3. The "Silent Review" Guardrail
The Audit: Is the most senior person in the room dominating the feedback? The Fix: Audit for Equal Participation. Use "Silent Sticky-Noting" for the first 10 minutes of the critique. Let everyone place their feedback on the design before anyone speaks. This prevents "Groupthink" and ensures that junior designers can share critical insights without fear.
Strategic Frameworks: Which Critique Template Do You Need?
Select the Miro template that matches your design’s "Maturity Level":
The Concept (Lofi) Critique:
Best For: Early wireframes and sketches.
The Goal: To check the Logic, Flow, and Information Architecture. Don't talk about colors or fonts here; focus on the "Bones."
The High-Fidelity (Hifi) Critique:
Best For: Finished mockups and prototypes.
The Goal: To check Visual Hierarchy, Brand Alignment, and Accessibility.
The "I Like, I Wish, What If" Workshop:
Best For: Collaborative, high-energy team reviews.
The Format: A positive, constructive way to frame feedback: "I Like" (What works), "I Wish" (What’s missing), and "What If" (Wild ideas for the future).
Key Components of a Design Critique Template
A high-performance Critique Board requires these five core elements:
The Persona & Context Card: A pinned note showing who the user is and what device they are using.

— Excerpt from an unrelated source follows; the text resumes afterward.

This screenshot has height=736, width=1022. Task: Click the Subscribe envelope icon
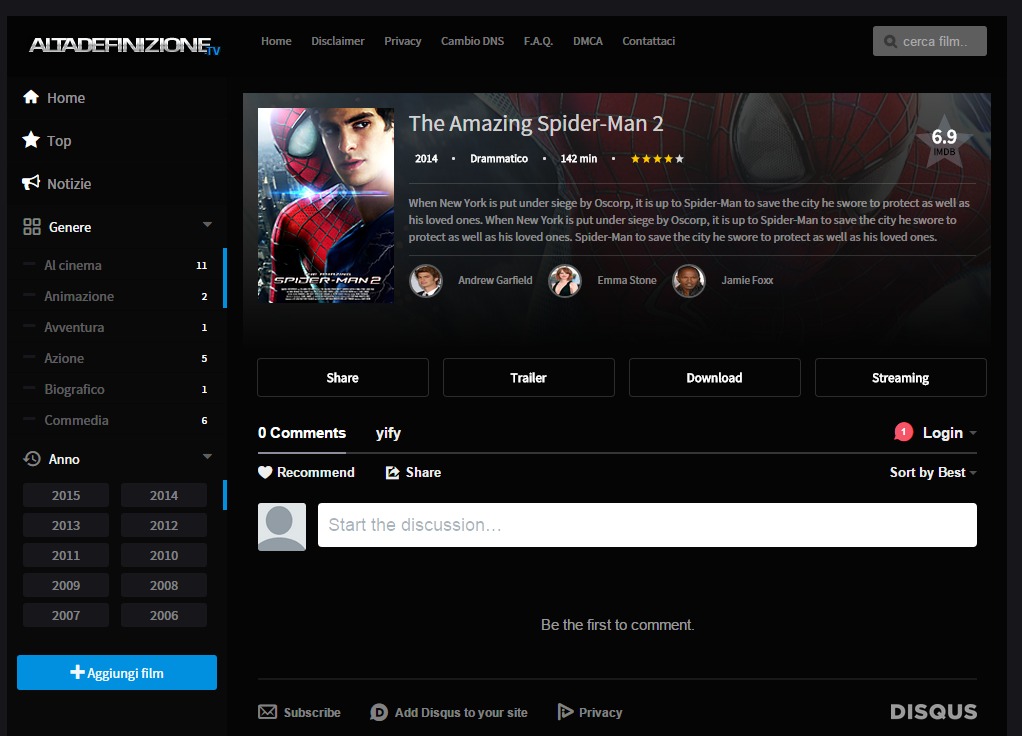click(267, 712)
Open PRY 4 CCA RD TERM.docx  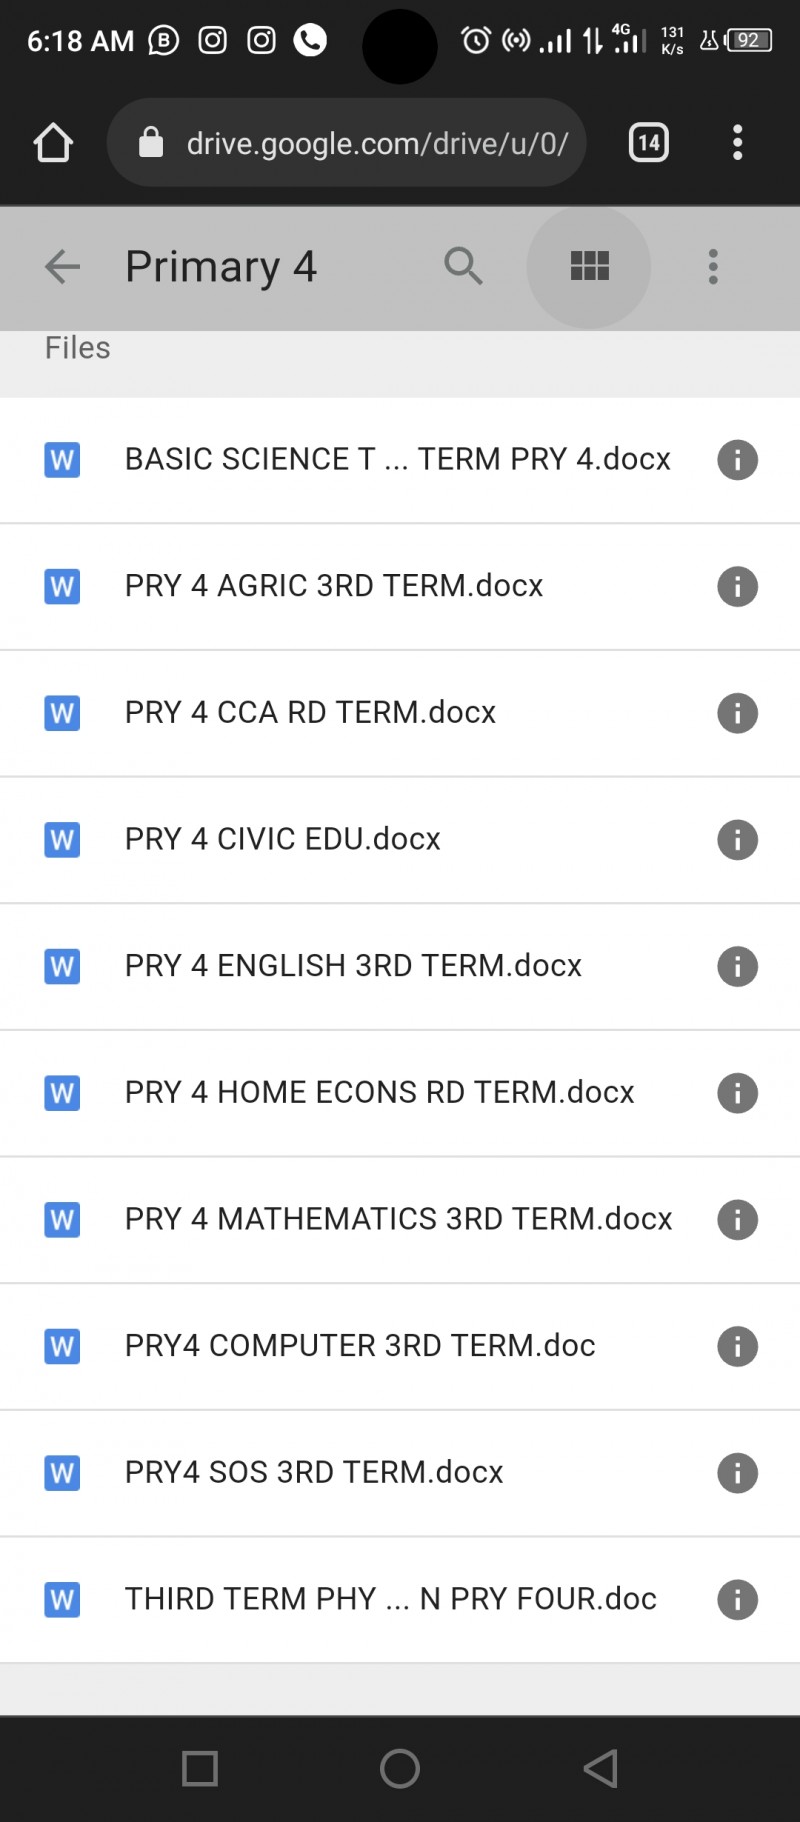click(310, 713)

The "Current Status" Indicator: Is this a "Work in Progress" (rough feedback) or "Ready for Dev" (polishing)?
The Feedback Zones: Specific areas for Positive Reinforcement, Clarifying Questions, and Critical Concerns.
The Accessibility Checklist: A small sidebar to remind reviewers to check for contrast, text size, and tap targets.
The Next Steps Table: A place to turn feedback into a To-Do List with assigned owners.
Common Pitfalls in Design Reviews
Being Too Nice: Avoiding hard truths to spare the designer's feelings.
The Fix: Remember that "Kindness is Clarity." Withholding a critique that would make the product better is actually a disservice to the designer and the user.
The "Solution" Trap: Reviewers trying to "Redesign" the screen on the spot.
The Fix: Focus on the Problem, not the Solution. A reviewer's job is to point out the gap; the designer's job is to figure out how to bridge it.